━━ Extracto

ALFREDO

Desde hace más de un año, Miguel Ángel García, vecino de Marín pero afincado y «enamorado» de Oia, se ha convertido en un vigilante silencioso de la costa. Cada paseo junto al mar se convierte para él en una oportunidad de limpiar y proteger el entorno.

Bolsas, restos plásticos e incluso objetos curiosos como zapatos de todo el mundo, pequeños electrodomésticos o arroz japonés son recogidos y depositados en los denominados Puntos Limpios Marítimos (PLM) que él mismo ha instalado de manera artesanal.

García, ya jubilado y con más de 40 años de trabajo en diferentes sectores, 10 de ellos surcando los mares, vive a escasos 100 metros del mar, en Punta Orelludas, lo que le permite observar de primera mano la basura que las corrientes traen desde lugares tan lejanos como Estados Unidos o China. Su labor consiste en recoger los restos más pequeños en sacos reutilizados de obras y coordinar con el Concello de Oia su retirada para que el mar recupere parte de la limpieza que merece.

━━━━
━━ Entradas de datos

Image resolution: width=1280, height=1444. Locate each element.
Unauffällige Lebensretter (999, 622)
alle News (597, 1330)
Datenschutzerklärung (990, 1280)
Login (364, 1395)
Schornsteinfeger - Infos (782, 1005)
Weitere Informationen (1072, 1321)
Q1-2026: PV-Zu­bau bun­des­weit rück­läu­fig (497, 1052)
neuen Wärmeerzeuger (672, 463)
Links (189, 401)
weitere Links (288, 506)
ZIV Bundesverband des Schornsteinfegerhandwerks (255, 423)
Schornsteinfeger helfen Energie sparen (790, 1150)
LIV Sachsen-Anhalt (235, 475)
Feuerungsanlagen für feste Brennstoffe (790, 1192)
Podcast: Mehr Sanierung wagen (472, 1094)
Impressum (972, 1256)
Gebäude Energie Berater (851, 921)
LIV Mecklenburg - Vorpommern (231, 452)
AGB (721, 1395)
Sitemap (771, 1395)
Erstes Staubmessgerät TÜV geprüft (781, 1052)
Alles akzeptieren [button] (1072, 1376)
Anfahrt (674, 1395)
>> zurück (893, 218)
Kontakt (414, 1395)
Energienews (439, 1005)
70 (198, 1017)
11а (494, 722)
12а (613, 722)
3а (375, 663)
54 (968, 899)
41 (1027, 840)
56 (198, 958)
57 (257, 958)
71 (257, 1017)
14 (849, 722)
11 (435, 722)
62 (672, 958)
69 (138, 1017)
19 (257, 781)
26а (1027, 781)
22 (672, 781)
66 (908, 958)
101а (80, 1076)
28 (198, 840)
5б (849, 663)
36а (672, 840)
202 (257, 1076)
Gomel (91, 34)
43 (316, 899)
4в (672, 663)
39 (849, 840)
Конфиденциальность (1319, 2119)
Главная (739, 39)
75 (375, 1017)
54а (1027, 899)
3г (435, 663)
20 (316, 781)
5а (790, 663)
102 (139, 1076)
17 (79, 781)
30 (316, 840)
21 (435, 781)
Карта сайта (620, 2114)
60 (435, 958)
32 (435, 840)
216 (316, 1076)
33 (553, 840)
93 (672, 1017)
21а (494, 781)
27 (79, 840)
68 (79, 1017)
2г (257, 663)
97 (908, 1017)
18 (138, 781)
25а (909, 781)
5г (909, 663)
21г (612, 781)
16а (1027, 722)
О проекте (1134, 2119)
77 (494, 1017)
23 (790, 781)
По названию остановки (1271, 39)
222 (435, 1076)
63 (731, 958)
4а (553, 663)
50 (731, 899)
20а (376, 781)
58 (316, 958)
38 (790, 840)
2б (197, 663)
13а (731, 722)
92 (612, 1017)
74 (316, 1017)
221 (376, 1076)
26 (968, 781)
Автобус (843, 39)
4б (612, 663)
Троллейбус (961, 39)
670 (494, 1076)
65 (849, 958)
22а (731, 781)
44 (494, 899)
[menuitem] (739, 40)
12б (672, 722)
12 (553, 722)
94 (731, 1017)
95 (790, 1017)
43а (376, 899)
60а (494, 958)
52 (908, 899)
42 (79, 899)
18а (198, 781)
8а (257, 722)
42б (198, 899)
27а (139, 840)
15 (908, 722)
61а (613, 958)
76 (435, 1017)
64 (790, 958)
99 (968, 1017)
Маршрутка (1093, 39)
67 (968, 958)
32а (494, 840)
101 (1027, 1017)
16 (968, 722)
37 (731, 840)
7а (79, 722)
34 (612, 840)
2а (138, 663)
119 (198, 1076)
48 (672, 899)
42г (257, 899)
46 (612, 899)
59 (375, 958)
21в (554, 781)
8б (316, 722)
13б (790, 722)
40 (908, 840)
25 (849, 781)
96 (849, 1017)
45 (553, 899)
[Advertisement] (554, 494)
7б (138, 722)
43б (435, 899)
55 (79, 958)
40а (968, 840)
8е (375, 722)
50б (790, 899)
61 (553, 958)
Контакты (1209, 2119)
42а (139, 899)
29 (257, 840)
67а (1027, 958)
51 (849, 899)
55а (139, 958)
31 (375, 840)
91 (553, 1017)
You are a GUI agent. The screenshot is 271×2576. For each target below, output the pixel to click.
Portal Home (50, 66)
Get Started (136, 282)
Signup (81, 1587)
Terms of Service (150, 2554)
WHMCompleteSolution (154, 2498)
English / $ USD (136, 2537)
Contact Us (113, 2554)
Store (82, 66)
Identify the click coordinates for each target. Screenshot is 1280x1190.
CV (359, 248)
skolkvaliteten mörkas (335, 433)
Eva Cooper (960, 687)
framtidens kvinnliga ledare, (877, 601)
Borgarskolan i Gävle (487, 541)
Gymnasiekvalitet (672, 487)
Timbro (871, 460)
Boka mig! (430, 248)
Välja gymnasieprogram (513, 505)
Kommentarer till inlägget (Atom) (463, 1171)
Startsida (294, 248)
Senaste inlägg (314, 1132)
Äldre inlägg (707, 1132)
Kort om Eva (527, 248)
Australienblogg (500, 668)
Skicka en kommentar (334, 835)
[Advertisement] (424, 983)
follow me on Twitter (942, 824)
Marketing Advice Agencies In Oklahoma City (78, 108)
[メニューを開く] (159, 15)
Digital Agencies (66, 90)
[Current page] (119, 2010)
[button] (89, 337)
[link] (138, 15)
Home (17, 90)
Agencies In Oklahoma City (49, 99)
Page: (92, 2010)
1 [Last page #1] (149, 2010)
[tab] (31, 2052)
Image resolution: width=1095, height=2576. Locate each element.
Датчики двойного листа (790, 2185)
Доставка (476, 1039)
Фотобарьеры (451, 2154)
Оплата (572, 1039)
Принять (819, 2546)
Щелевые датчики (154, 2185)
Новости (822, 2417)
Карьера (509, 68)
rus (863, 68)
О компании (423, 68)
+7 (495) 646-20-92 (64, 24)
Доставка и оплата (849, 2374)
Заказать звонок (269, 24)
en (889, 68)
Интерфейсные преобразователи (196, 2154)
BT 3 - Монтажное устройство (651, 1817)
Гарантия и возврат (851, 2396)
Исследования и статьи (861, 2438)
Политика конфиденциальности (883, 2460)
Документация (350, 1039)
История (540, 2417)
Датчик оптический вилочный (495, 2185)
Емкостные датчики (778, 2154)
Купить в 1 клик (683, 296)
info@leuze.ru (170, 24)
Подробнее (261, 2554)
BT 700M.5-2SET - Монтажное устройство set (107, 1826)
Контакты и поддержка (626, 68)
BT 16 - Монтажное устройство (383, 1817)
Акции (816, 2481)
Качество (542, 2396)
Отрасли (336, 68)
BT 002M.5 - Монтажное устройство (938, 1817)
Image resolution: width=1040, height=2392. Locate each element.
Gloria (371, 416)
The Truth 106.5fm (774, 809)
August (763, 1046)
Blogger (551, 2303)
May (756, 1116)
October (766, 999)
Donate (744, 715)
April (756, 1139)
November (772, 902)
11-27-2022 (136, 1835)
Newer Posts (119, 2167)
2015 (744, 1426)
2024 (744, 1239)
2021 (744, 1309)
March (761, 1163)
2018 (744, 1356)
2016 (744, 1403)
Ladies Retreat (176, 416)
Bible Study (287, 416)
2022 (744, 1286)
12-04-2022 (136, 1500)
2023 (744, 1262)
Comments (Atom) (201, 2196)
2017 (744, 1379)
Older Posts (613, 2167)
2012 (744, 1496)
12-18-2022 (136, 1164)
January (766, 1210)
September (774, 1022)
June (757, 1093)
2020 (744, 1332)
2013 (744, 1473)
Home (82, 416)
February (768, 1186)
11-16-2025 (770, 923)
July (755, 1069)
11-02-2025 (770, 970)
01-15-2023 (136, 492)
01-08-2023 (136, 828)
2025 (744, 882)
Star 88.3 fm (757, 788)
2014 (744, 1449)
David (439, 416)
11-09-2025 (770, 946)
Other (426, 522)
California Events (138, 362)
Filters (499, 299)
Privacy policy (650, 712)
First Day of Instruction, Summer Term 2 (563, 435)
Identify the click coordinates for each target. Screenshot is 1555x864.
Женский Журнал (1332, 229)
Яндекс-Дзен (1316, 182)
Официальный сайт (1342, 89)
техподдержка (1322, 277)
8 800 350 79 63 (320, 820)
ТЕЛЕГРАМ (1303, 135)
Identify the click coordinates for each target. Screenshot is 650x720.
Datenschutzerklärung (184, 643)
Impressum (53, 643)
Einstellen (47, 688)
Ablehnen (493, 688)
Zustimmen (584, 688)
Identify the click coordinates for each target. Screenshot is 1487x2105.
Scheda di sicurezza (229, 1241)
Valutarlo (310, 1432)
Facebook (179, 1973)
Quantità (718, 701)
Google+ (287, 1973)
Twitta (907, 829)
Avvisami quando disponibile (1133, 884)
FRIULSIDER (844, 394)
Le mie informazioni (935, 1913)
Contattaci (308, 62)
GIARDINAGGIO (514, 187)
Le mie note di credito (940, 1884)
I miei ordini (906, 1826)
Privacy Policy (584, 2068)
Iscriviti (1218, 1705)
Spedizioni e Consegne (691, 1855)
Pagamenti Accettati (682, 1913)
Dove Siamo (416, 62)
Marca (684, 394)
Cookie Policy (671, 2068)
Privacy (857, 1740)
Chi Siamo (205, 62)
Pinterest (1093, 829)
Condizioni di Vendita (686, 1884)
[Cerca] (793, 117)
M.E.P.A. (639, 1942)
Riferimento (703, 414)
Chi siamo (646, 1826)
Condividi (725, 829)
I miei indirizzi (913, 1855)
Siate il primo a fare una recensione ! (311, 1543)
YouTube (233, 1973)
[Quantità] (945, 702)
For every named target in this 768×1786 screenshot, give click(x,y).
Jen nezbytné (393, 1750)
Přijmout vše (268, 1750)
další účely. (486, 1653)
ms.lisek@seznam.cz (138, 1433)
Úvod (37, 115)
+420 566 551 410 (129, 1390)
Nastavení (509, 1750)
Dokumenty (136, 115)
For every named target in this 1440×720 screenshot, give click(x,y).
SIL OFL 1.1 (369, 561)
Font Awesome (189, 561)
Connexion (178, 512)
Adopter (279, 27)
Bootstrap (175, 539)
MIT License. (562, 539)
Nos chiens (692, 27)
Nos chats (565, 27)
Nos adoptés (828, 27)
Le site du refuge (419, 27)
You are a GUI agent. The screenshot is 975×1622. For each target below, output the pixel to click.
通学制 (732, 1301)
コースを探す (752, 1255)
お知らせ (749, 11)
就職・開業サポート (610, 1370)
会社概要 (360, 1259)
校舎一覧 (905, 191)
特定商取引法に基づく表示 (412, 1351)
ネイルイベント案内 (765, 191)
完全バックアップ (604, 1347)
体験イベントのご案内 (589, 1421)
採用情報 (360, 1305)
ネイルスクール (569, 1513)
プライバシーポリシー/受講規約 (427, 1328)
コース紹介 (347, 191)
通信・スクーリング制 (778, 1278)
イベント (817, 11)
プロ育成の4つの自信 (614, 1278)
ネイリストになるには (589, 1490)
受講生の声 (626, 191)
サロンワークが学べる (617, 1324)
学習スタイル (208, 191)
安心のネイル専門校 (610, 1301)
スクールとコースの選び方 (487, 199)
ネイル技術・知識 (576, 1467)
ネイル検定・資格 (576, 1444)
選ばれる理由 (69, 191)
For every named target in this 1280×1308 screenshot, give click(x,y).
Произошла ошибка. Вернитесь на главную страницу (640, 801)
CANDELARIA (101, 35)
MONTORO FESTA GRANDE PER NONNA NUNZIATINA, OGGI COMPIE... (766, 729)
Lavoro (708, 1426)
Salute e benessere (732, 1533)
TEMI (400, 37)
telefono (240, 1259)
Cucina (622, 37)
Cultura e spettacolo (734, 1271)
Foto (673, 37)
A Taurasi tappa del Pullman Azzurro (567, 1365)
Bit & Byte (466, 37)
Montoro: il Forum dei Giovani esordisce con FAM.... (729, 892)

━━━━

Qué hacer
Transcribe, sin cambiar nada, el pasaje del extracto sobre la limpieza de la costa de Oia que empieza en las palabras "Desde hace más" y termina tras las palabras "de manera artesanal.".

Respuesta escrita
Desde hace más de un año, Miguel Ángel García, vecino de Marín pero afincado y «enamorado» de Oia, se ha convertido en un vigilante silencioso de la costa. Cada paseo junto al mar se convierte para él en una oportunidad de limpiar y proteger el entorno.

Bolsas, restos plásticos e incluso objetos curiosos como zapatos de todo el mundo, pequeños electrodomésticos o arroz japonés son recogidos y depositados en los denominados Puntos Limpios Marítimos (PLM) que él mismo ha instalado de manera artesanal.